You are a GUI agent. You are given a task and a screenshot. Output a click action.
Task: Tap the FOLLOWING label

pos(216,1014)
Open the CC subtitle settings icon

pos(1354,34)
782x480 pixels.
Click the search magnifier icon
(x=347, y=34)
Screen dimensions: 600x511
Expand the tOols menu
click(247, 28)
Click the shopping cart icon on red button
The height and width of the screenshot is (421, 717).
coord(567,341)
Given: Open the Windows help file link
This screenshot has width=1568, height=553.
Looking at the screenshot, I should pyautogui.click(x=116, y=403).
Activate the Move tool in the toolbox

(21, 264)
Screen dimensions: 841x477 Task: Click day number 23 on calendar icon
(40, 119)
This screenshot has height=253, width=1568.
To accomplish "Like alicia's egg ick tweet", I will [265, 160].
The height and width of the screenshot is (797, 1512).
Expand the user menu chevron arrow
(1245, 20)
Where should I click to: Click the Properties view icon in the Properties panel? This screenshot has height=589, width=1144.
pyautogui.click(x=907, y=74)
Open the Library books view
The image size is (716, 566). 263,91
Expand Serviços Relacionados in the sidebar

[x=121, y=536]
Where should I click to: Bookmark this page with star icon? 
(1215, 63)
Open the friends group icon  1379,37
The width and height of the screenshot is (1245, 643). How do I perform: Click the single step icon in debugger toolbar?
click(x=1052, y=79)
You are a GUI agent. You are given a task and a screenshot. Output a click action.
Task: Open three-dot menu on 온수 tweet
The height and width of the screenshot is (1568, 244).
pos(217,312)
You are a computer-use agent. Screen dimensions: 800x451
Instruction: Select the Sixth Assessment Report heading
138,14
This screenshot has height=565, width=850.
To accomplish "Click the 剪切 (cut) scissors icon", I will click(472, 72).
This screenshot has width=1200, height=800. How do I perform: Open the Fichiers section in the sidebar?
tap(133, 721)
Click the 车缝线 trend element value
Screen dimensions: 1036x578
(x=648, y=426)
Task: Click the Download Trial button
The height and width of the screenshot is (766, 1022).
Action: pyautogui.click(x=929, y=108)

---*---

● TASK INSTRUCTIONS:
Rewrite as a numbered list the lines of the material from the line containing "Task: Click the Download Trial button" through the end, skipping any blank lines.

● ANSWER TO THIS EXERCISE:
1. Task: Click the Download Trial button
2. The height and width of the screenshot is (766, 1022).
3. Action: pyautogui.click(x=929, y=108)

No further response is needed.